===== Provided material =====
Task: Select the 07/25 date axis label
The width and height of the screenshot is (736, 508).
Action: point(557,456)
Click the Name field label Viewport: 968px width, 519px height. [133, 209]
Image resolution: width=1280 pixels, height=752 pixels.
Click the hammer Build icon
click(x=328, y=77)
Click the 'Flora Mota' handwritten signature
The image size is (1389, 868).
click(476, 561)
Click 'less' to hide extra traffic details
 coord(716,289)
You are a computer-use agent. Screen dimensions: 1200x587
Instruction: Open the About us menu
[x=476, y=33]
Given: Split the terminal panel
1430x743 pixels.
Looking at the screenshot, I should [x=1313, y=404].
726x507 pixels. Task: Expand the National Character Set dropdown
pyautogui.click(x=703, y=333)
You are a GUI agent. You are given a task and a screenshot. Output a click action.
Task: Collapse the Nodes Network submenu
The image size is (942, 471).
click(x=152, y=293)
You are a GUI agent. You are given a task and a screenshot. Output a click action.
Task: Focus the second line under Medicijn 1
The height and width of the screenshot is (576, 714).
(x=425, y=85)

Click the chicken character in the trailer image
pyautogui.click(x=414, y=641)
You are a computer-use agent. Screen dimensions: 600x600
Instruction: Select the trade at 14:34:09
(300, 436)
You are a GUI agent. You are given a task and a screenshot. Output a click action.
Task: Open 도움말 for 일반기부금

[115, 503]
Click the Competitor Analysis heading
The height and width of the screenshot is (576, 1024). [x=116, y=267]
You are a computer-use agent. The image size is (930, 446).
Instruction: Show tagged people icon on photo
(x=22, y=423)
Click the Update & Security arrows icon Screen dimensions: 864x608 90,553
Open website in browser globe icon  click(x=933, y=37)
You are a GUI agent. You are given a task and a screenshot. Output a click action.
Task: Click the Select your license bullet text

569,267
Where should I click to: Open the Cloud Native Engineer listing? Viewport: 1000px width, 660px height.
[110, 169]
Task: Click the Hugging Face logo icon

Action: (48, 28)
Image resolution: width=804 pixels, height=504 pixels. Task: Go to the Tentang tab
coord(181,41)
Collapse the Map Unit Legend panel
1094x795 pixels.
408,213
=====
- **Exercise description**:
Write out the full set of records exactly as given.

- **Reply**:
Task: Select the 07/25 date axis label
The width and height of the screenshot is (736, 508).
Action: point(557,456)
Click the Name field label Viewport: 968px width, 519px height. [133, 209]
Image resolution: width=1280 pixels, height=752 pixels.
Click the hammer Build icon
click(x=328, y=77)
Click the 'Flora Mota' handwritten signature
The image size is (1389, 868).
click(476, 561)
Click 'less' to hide extra traffic details
 coord(716,289)
You are a computer-use agent. Screen dimensions: 1200x587
Instruction: Open the About us menu
[x=476, y=33]
Given: Split the terminal panel
1430x743 pixels.
Looking at the screenshot, I should [x=1313, y=404].
726x507 pixels. Task: Expand the National Character Set dropdown
pyautogui.click(x=703, y=333)
You are a GUI agent. You are given a task and a screenshot. Output a click action.
Task: Collapse the Nodes Network submenu
The image size is (942, 471).
click(x=152, y=293)
You are a GUI agent. You are given a task and a screenshot. Output a click action.
Task: Focus the second line under Medicijn 1
The height and width of the screenshot is (576, 714).
(x=425, y=85)

Click the chicken character in the trailer image
pyautogui.click(x=414, y=641)
You are a computer-use agent. Screen dimensions: 600x600
Instruction: Select the trade at 14:34:09
(300, 436)
You are a GUI agent. You are given a task and a screenshot. Output a click action.
Task: Open 도움말 for 일반기부금

[115, 503]
Click the Competitor Analysis heading
The height and width of the screenshot is (576, 1024). [x=116, y=267]
You are a computer-use agent. The image size is (930, 446).
Instruction: Show tagged people icon on photo
(x=22, y=423)
Click the Update & Security arrows icon Screen dimensions: 864x608 90,553
Open website in browser globe icon  click(x=933, y=37)
You are a GUI agent. You are given a task and a screenshot. Output a click action.
Task: Click the Select your license bullet text

569,267
Where should I click to: Open the Cloud Native Engineer listing? Viewport: 1000px width, 660px height.
[110, 169]
Task: Click the Hugging Face logo icon

Action: (48, 28)
Image resolution: width=804 pixels, height=504 pixels. Task: Go to the Tentang tab
coord(181,41)
Collapse the Map Unit Legend panel
1094x795 pixels.
408,213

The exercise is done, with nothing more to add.